## Input records
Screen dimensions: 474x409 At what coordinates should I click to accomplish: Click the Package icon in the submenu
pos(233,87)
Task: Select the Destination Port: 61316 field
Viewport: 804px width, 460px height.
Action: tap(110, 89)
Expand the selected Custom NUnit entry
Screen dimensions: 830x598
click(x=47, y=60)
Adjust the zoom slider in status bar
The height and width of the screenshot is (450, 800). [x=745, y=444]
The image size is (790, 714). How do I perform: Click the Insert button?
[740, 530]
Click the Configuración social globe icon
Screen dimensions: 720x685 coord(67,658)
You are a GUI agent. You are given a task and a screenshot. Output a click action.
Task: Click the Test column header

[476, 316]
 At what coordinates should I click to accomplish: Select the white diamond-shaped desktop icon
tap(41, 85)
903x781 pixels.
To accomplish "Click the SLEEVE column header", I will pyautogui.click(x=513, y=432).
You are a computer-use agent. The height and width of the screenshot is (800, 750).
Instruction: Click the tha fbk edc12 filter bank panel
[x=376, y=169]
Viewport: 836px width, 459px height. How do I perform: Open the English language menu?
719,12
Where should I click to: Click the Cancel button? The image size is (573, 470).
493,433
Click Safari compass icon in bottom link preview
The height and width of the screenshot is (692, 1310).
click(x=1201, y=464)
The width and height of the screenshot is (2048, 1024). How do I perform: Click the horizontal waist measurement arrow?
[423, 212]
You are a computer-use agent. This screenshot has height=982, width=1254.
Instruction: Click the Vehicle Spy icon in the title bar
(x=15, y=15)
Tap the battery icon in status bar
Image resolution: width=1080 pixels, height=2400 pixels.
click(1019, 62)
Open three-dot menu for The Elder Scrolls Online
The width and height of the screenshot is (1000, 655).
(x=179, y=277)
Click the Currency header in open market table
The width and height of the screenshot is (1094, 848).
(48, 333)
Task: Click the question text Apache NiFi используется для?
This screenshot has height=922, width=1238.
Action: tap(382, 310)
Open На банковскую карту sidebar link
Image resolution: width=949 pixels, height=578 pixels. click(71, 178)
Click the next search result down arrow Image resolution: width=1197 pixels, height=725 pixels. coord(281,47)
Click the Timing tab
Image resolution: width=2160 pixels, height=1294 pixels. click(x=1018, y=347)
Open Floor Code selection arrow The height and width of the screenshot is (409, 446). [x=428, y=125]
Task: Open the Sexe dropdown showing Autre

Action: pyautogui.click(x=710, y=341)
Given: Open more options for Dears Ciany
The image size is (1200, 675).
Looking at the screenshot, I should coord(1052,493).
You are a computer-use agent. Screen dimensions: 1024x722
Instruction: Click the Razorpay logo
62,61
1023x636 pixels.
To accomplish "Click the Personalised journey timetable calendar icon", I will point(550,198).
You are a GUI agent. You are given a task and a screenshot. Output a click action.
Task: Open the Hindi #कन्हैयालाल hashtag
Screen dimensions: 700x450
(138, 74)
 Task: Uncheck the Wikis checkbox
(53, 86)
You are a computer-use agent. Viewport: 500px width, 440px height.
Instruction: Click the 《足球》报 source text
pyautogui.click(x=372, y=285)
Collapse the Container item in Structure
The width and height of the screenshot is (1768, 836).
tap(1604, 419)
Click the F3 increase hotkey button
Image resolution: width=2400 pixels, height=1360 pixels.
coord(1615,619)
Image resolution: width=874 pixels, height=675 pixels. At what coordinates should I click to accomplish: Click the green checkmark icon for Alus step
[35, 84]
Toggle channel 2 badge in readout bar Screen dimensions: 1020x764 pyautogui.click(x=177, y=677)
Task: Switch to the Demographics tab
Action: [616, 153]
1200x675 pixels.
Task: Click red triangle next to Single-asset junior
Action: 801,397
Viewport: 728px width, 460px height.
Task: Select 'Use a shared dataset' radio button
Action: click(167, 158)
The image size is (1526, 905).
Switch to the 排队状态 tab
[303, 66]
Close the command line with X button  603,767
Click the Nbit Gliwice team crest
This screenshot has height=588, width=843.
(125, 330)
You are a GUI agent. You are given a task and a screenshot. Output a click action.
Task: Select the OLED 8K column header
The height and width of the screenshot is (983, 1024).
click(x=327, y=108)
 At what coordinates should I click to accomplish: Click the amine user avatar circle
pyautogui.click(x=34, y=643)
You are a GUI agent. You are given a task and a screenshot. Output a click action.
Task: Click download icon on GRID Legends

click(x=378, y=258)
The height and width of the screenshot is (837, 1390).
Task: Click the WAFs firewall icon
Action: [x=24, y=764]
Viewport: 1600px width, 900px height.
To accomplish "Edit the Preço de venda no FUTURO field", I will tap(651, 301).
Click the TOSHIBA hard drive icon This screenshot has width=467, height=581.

## What you need to do
Scan the lines above for "Task: Open the Hindi #कन्हैयालाल hashtag" and for "Click the F3 increase hotkey button". Repeat exactly the line holding each of them and every line in between.

## Reply
Task: Open the Hindi #कन्हैयालाल hashtag
Screen dimensions: 700x450
(138, 74)
 Task: Uncheck the Wikis checkbox
(53, 86)
You are a computer-use agent. Viewport: 500px width, 440px height.
Instruction: Click the 《足球》报 source text
pyautogui.click(x=372, y=285)
Collapse the Container item in Structure
The width and height of the screenshot is (1768, 836).
tap(1604, 419)
Click the F3 increase hotkey button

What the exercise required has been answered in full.